>> begin Data for processing
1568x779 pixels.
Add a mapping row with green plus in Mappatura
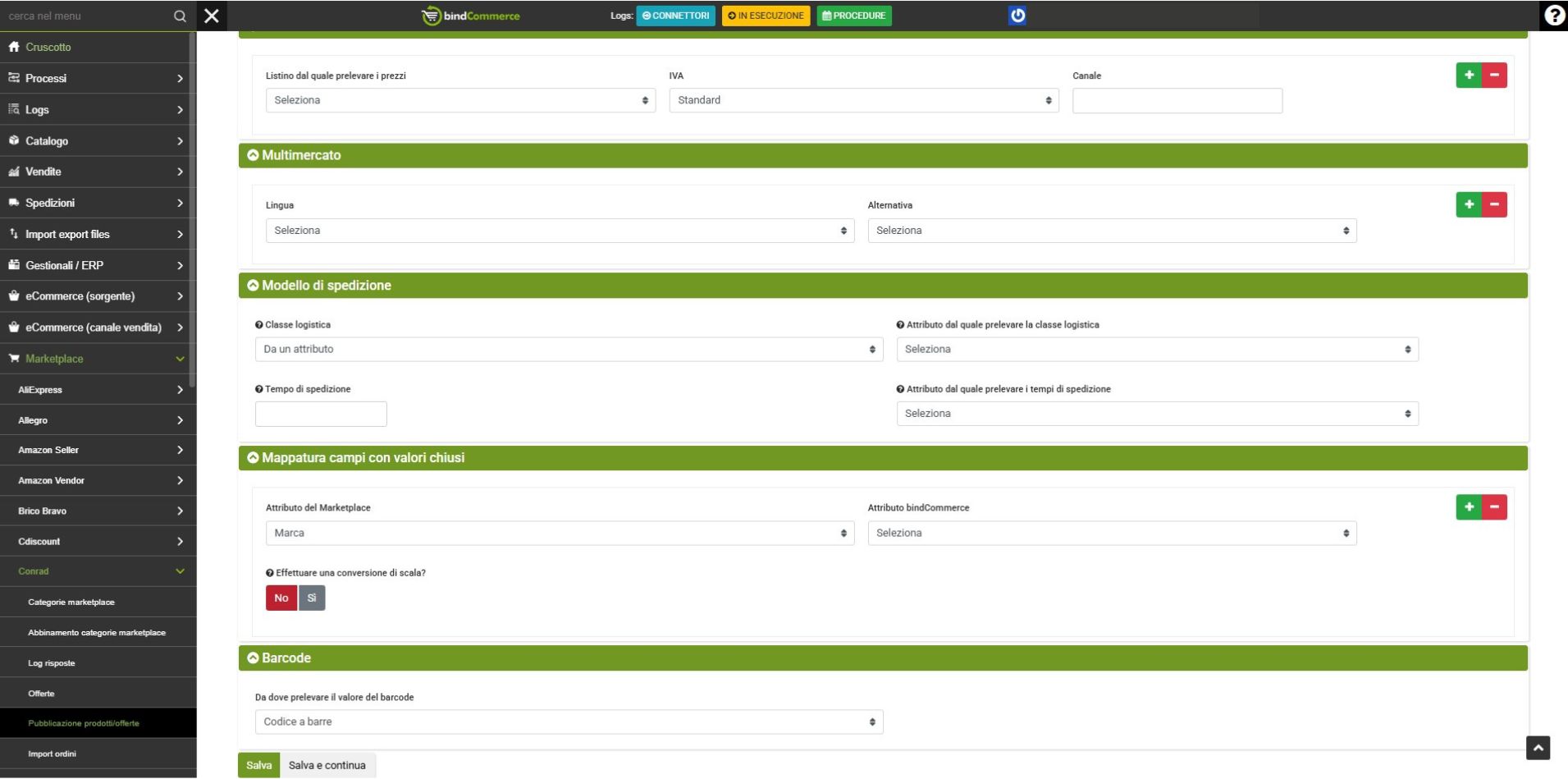[1468, 507]
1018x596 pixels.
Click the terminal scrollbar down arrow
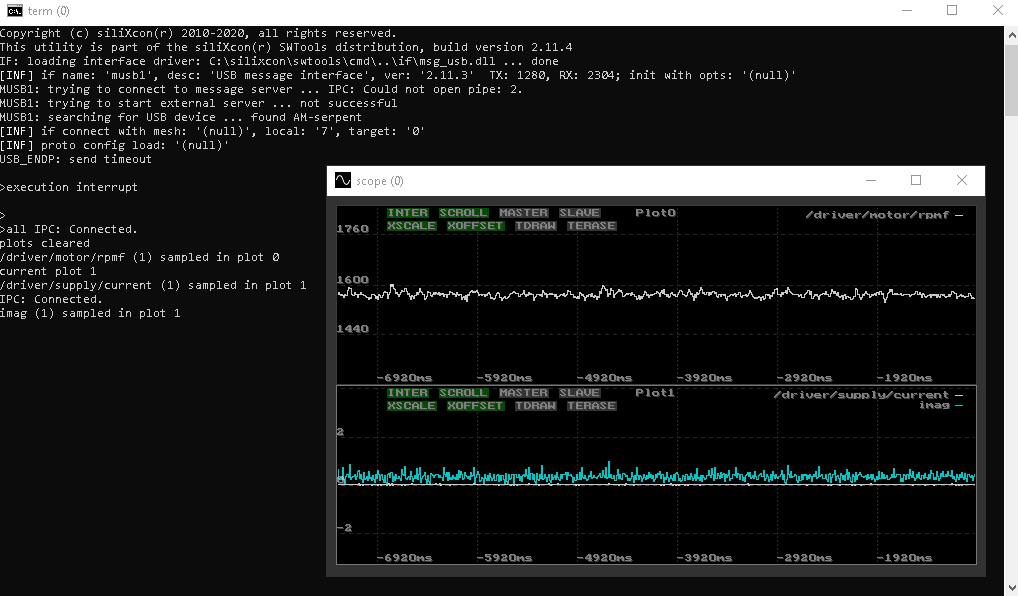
>> end Data for processing
◆ The problem: Rewrite every line of the items above, including the text of each item, but leave out the pictures. Multiply each coordinate in the answers by 2.6 and round to the nearest whole number, rounding halves up.

◆ Written solution:
1568x779 pixels.
Add a mapping row with green plus in Mappatura
[3817, 1318]
1018x596 pixels.
Click the terminal scrollbar down arrow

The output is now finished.